Primary Learning Outcomes
After completing this lesson, the student will be able to:
- Describe the process for information follow-up when patients are transferred into or out of the unit.
- Examine how information and communication gaps can contribute to preventable readmissions.
- Create a plan for involving the patient as a team member by actively soliciting and validating information from them about their prior medications and care.
QSEN Pre-Licensure Competencies
The following QSEN competencies are addressed in this lesson:
- Patient-Centered Care: Recognize the patient or designee as the source of control and full partner in providing compassionate and coordinated care based on respect for patient’s preferences, values, and needs.
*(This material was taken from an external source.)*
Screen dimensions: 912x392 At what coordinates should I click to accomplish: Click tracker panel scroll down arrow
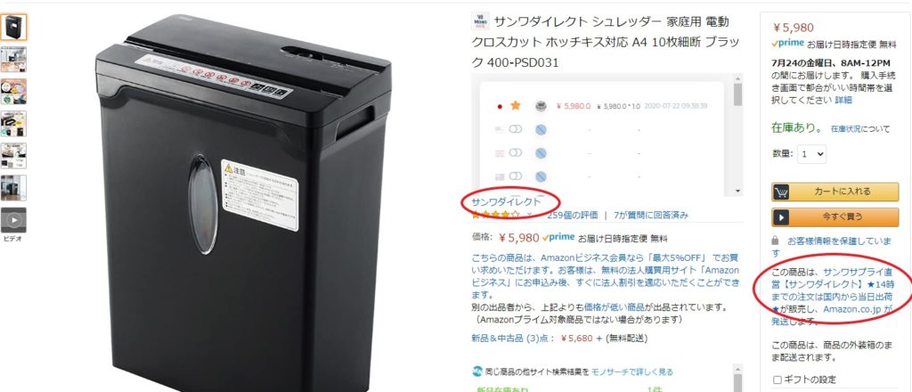tap(738, 191)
- Teamwork and Collaboration: Function effectively within nursing and inter-professional teams, fostering open communication, mutual respect, and shared decision-making to achieve quality patient care.
Students will answer reflection questions upon completing the story. These questions are aligned with the QSEN competencies and are designed to help the student reflect on both the content of the story and the QSEN competencies addressed by the story.
*Following each question are some potential answers
- What information and communication gaps occurred among the medical staff in this story?
A: There were several issues that occurred in this story. Angela did not have the medical records from the previous infusion center and she did not call the doctor to get an order for an antiemetic, even though the patient asked for it. This situation may have been avoided if Angela would have looked at the previous chemo administration record and called the doctor for an antiemetic order.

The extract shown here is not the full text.